Imposition progressive universelle globale
Ensuite il faut imposer immédiatement les gains réalisés et pratiquer un report pour les gains latents. Les moins-values de toutes natures s’imputeront sans limitation de durée sur les plus-values constatées. Les contribuables seront soumis à une imposition progressive et pourront choisir d’imposer immédiatement tout ou parte de leurs plus-values latentes. Lors de la réalisation des gains latents ou de certains faits comme le départ du pays ou le décès, ces derniers deviendront imposables. Ainsi tous les revenus seront logés à la même enseigne. Cela pourrait remplacer les taxes sur les biens immobiliers, l’IFI, les droits de successions les cotisations sociales et l’impôt sur le revenu.
En fonction des sensibilités politiques le taux pourra varier (et éventuellement être différencié pour les gains latents) et les limites être définies. Par contre, l’assiette ne devra pas être modifiée sans, par exemple, une majorité parlementaire renforcée…
Autres simplifications :
Dans le même objectif de simplification, je pense que les fiches de paie pourraient être ramener à quelques lignes car il suffit de savoir pour la plupart des salariés quelles sont les cotisations patronales (avec une possible sous distinction, retraite, prévoyance, famille), les cotisations salariales et les impositions supportées…. Cela ferait donc 5 ou 6 lignes avec deux colonnes… A quoi bon savoir que tel pourcentage va à la sécurité sociale alors que tout déficit ou excédent ne sera pas redistribué aux contribuables mais utilisé par l’Etat dans d’autres secteurs comme le remboursement de la dette ? Un site internet pourrait permettre de faire le suivi de la répartition effective.

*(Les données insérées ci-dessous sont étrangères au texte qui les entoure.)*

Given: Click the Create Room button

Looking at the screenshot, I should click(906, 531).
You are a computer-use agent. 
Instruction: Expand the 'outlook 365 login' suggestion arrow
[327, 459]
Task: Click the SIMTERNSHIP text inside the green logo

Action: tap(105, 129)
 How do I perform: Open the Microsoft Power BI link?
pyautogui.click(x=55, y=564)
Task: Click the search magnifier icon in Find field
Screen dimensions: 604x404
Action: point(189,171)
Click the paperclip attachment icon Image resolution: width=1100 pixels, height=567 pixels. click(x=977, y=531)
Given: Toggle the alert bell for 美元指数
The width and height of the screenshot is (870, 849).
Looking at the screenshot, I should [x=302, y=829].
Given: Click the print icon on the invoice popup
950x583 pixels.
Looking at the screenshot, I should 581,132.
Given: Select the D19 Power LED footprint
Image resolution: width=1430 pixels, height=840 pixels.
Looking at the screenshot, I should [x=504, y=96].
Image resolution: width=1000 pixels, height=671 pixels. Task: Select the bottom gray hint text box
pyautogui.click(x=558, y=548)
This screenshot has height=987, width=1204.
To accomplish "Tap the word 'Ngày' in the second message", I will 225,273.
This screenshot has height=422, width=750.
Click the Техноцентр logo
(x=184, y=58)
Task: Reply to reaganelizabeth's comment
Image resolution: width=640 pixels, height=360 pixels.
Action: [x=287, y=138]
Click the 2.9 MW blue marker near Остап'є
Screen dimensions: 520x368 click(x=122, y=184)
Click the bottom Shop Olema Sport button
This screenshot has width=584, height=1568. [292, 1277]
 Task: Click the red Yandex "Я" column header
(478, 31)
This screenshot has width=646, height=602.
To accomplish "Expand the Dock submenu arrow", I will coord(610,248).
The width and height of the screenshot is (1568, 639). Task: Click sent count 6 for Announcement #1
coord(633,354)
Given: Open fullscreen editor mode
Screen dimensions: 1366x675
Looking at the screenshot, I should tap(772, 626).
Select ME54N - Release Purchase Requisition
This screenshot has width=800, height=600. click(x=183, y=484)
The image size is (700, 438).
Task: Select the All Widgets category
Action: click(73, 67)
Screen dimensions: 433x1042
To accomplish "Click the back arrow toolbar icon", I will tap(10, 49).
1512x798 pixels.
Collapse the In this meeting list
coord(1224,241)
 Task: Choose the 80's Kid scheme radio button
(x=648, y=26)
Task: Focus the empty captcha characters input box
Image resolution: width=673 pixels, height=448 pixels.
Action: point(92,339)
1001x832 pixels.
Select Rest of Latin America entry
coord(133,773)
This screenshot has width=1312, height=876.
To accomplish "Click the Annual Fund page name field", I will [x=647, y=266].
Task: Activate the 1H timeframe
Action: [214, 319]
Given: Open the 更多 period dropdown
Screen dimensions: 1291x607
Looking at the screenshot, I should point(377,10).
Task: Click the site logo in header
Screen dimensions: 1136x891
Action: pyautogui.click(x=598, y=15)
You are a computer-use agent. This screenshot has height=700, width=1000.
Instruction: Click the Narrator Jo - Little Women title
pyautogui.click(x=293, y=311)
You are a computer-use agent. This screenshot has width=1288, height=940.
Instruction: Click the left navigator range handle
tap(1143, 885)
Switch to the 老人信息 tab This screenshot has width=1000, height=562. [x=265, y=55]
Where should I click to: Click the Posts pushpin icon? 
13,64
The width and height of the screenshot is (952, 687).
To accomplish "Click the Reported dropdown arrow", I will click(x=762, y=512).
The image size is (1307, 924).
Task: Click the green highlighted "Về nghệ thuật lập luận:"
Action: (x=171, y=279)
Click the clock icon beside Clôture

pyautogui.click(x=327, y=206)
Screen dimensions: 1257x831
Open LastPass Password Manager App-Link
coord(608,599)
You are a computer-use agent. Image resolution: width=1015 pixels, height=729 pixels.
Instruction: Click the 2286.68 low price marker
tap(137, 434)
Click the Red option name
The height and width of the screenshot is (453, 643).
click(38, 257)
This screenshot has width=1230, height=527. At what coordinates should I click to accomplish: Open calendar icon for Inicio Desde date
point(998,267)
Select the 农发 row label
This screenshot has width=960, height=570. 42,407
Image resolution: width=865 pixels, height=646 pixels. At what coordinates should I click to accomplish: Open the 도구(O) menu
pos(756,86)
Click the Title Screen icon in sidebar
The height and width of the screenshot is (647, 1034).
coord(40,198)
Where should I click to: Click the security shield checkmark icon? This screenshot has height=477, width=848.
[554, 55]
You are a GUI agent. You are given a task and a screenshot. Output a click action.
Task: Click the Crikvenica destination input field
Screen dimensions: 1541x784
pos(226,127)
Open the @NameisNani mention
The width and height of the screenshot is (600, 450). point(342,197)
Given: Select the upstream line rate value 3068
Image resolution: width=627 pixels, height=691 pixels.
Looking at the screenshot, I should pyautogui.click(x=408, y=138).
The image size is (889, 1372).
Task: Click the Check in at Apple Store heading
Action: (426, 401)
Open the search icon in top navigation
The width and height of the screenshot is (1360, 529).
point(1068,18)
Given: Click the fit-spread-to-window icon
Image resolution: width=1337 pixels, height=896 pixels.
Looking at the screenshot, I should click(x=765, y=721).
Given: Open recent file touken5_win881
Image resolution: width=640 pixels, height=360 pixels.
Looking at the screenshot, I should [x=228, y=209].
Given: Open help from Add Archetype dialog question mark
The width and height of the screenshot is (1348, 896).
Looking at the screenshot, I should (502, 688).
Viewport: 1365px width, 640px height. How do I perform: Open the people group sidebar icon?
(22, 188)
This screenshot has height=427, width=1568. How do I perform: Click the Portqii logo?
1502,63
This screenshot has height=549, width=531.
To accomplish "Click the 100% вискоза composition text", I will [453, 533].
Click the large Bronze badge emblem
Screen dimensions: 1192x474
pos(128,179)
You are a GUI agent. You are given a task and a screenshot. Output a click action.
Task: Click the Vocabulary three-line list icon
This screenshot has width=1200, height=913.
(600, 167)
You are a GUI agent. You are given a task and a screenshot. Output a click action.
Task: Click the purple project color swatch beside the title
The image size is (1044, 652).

Concernant les crédits d’impôts, il suffit de réduire les charges sociales, la Tva ou les frais de mutations sur les dépenses concernées. Les avantages fiscaux ainsi accordés seront considérés comme un revenu latent à déclarer…
Enfin, et c’est un vœu pieux, il serait nécessaire que cette simplification s’accompagne d’une assistance des contribuables et des professionnels par l’administration fiscale qui soit opposable à cette dernière afin d’arriver à un impôt lisible, pérenne et ne pouvant être remis en cause. Cela me semble des corolaires indispensables au consentement à l’impôt.